[Stored data]
* * * * *
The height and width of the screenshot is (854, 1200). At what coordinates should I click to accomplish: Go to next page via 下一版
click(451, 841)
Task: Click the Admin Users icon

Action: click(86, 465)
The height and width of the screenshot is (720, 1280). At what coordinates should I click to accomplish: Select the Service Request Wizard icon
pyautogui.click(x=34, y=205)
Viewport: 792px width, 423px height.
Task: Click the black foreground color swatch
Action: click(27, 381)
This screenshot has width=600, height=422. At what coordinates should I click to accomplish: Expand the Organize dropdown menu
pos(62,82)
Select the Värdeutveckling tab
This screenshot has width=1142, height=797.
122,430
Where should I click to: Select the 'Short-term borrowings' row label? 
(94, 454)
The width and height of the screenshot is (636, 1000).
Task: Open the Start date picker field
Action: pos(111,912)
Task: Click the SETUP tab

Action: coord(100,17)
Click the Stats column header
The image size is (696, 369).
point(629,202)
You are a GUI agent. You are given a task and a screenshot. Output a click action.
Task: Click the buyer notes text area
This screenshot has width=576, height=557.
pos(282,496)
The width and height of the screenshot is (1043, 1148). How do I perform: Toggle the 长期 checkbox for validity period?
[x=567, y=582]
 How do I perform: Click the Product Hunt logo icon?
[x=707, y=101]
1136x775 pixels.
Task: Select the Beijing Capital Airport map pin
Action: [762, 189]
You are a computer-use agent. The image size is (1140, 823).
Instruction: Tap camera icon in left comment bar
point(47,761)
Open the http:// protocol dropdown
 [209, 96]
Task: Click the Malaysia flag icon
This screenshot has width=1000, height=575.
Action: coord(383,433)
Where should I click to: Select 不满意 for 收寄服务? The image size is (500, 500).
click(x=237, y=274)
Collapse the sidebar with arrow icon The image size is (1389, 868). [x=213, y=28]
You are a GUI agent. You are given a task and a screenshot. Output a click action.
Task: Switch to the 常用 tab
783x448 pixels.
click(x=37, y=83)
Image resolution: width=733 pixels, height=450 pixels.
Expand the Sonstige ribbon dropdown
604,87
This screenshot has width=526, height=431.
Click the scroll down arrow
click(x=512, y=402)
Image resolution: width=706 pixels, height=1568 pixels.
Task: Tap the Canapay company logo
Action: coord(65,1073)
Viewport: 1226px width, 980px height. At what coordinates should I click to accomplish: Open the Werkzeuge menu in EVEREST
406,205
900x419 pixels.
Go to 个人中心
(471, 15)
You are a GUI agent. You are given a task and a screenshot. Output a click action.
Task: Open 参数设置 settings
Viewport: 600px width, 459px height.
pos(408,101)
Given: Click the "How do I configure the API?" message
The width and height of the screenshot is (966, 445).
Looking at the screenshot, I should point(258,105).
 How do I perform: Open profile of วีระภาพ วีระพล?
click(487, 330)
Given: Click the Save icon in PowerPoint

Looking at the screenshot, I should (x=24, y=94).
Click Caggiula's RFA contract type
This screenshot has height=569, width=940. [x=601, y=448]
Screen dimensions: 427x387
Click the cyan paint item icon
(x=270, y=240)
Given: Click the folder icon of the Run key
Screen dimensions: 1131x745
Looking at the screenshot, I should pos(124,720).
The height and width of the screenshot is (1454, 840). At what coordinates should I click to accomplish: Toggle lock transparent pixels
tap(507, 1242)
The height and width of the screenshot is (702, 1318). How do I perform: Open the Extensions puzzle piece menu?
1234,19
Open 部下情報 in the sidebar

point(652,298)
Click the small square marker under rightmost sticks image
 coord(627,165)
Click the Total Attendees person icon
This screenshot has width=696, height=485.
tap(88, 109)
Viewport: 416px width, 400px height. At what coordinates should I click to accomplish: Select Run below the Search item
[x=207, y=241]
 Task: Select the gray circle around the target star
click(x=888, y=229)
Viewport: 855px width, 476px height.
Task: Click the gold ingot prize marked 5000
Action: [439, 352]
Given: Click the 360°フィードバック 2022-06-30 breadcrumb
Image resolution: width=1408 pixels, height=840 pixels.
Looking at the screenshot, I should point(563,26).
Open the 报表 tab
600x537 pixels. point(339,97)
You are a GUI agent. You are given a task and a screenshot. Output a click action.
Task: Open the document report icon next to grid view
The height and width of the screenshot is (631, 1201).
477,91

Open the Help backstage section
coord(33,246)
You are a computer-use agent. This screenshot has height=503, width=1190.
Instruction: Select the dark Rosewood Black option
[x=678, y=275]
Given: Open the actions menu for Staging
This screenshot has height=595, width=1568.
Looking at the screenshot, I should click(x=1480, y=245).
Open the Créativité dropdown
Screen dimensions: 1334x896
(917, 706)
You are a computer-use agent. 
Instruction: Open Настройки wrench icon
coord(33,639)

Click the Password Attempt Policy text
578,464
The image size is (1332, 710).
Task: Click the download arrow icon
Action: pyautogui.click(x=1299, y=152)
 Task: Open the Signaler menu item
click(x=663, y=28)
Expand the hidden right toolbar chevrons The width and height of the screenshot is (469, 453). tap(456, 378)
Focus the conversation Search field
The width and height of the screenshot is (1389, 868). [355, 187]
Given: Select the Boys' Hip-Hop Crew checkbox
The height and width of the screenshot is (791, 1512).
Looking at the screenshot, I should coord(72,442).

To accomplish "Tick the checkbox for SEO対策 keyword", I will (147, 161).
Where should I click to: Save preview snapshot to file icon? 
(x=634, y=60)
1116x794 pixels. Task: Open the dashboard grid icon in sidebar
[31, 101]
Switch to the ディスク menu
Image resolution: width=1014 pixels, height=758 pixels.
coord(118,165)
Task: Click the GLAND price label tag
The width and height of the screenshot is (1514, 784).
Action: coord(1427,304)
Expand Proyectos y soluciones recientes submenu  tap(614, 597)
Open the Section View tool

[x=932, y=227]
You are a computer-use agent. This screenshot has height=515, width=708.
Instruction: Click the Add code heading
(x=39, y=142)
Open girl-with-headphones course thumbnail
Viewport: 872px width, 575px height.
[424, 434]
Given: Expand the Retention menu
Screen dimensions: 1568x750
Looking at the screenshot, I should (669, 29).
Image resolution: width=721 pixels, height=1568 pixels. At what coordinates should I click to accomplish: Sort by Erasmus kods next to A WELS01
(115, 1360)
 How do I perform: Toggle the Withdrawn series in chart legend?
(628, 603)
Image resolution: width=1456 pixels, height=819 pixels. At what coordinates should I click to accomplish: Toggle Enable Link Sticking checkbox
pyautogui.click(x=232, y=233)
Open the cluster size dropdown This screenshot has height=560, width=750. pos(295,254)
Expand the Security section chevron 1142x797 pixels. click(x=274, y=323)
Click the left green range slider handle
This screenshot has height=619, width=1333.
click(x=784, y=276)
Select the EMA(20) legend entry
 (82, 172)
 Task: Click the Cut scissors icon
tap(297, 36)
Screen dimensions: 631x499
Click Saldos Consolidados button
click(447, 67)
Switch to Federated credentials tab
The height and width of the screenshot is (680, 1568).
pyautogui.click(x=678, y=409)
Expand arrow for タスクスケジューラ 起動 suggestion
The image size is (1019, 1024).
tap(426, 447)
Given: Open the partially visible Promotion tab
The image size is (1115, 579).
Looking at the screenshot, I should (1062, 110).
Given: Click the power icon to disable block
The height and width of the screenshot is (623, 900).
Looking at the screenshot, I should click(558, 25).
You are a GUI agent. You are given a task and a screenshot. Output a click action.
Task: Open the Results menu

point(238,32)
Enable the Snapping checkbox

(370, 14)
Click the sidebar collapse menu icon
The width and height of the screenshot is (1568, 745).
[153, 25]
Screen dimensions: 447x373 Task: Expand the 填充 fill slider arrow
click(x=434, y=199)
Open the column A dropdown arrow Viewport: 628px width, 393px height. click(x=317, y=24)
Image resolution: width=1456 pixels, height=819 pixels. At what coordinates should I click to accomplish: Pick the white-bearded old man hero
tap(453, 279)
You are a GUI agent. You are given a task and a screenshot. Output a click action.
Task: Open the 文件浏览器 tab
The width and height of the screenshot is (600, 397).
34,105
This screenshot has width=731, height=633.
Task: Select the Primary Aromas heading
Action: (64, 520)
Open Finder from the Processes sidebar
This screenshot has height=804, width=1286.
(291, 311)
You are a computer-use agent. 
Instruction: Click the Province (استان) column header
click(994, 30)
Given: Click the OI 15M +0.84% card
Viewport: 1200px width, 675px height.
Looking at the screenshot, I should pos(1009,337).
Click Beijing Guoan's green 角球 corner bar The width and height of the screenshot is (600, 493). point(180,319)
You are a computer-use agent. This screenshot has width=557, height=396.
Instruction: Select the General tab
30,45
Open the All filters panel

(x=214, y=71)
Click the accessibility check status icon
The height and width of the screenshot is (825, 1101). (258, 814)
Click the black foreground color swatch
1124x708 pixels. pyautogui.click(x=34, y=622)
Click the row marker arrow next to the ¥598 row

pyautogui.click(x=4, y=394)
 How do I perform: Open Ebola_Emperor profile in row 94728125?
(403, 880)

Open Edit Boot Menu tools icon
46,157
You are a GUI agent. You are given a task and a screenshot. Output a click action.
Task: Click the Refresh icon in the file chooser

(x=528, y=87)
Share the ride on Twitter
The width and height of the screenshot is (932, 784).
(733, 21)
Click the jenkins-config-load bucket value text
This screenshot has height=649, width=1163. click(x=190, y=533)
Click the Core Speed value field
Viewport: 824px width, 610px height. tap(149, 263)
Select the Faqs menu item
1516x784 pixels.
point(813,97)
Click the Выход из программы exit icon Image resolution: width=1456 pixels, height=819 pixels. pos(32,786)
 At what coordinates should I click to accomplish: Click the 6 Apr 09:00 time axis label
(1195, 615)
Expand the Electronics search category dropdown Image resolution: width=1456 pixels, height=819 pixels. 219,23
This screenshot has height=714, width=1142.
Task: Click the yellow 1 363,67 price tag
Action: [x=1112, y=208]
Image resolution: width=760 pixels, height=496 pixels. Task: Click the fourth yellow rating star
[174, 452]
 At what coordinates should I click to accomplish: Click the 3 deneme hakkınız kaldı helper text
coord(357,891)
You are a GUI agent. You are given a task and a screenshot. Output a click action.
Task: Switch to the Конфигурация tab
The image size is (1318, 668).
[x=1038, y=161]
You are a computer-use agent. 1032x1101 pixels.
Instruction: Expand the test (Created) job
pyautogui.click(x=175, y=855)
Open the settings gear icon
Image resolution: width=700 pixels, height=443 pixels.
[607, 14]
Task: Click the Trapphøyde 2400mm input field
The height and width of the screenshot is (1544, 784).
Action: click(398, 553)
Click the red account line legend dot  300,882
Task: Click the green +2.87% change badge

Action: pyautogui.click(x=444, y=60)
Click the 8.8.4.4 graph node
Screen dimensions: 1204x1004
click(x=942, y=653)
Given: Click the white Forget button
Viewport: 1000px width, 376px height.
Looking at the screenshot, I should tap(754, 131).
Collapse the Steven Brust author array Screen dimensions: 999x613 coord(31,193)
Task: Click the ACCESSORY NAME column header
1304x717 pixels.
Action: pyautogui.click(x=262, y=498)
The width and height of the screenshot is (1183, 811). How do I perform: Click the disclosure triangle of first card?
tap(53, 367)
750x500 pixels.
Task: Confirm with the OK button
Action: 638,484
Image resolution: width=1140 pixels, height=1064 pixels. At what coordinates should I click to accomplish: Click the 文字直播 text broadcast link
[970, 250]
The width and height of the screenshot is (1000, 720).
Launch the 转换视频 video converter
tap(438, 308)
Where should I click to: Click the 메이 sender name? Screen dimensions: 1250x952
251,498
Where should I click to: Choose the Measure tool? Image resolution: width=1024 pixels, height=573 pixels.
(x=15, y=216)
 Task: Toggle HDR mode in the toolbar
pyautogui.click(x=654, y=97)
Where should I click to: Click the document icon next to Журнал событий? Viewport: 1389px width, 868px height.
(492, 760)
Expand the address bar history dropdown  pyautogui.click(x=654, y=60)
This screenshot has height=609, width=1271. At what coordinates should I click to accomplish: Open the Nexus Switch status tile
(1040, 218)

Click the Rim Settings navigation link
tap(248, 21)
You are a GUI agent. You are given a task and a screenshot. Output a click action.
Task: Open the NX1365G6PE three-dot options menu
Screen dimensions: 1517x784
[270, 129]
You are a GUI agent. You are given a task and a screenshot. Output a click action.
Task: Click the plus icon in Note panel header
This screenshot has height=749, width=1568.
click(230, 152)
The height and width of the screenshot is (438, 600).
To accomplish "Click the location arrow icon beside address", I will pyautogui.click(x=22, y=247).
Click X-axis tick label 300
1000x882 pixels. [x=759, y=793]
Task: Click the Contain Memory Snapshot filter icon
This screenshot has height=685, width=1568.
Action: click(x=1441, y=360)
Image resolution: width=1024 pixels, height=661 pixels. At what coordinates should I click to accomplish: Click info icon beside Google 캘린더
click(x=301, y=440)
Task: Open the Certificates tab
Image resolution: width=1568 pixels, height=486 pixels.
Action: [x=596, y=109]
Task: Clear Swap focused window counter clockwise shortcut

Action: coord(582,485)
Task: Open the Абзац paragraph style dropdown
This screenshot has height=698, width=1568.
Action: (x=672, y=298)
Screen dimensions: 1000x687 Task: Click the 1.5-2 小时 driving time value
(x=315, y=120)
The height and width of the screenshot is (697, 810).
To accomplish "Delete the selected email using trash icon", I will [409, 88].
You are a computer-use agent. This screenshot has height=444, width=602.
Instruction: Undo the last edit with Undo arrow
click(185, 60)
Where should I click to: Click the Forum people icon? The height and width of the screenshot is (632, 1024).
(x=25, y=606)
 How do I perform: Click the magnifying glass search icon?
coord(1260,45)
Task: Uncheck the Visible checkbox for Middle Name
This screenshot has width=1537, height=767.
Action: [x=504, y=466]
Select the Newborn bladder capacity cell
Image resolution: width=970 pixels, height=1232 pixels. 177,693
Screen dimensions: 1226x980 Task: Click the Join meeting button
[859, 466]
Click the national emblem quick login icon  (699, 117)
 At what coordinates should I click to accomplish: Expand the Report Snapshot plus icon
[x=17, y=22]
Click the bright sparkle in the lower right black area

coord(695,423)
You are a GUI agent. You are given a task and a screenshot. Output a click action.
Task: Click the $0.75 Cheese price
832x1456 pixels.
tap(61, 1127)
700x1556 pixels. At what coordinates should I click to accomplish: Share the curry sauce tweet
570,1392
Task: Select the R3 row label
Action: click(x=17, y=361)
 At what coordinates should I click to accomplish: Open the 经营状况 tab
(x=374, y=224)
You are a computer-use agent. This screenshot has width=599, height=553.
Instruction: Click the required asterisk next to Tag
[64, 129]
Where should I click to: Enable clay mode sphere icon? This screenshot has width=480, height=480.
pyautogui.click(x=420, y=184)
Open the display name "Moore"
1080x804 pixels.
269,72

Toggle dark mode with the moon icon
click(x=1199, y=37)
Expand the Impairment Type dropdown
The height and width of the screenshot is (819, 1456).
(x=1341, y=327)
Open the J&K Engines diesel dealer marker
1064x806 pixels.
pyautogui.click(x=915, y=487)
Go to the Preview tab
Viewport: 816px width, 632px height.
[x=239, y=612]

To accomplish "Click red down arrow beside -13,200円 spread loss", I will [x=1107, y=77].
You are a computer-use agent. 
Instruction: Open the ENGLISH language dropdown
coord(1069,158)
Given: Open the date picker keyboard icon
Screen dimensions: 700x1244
* * * * *
Please transcribe only the lines in the records above running from the line that has "has width=557, height=396." through the line that has "Open the settings gear icon", both included, exactly as they appear.

You are a computer-use agent. This screenshot has width=557, height=396.
Instruction: Select the General tab
30,45
Open the All filters panel

(x=214, y=71)
Click the accessibility check status icon
The height and width of the screenshot is (825, 1101). (258, 814)
Click the black foreground color swatch
1124x708 pixels. pyautogui.click(x=34, y=622)
Click the row marker arrow next to the ¥598 row

pyautogui.click(x=4, y=394)
 How do I perform: Open Ebola_Emperor profile in row 94728125?
(403, 880)

Open Edit Boot Menu tools icon
46,157
You are a GUI agent. You are given a task and a screenshot. Output a click action.
Task: Click the Refresh icon in the file chooser

(x=528, y=87)
Share the ride on Twitter
The width and height of the screenshot is (932, 784).
(733, 21)
Click the jenkins-config-load bucket value text
This screenshot has height=649, width=1163. click(x=190, y=533)
Click the Core Speed value field
Viewport: 824px width, 610px height. tap(149, 263)
Select the Faqs menu item
1516x784 pixels.
point(813,97)
Click the Выход из программы exit icon Image resolution: width=1456 pixels, height=819 pixels. pos(32,786)
 At what coordinates should I click to accomplish: Click the 6 Apr 09:00 time axis label
(1195, 615)
Expand the Electronics search category dropdown Image resolution: width=1456 pixels, height=819 pixels. 219,23
This screenshot has height=714, width=1142.
Task: Click the yellow 1 363,67 price tag
Action: [x=1112, y=208]
Image resolution: width=760 pixels, height=496 pixels. Task: Click the fourth yellow rating star
[174, 452]
 At what coordinates should I click to accomplish: Click the 3 deneme hakkınız kaldı helper text
coord(357,891)
You are a GUI agent. You are given a task and a screenshot. Output a click action.
Task: Switch to the Конфигурация tab
The image size is (1318, 668).
[x=1038, y=161]
You are a computer-use agent. 1032x1101 pixels.
Instruction: Expand the test (Created) job
pyautogui.click(x=175, y=855)
Open the settings gear icon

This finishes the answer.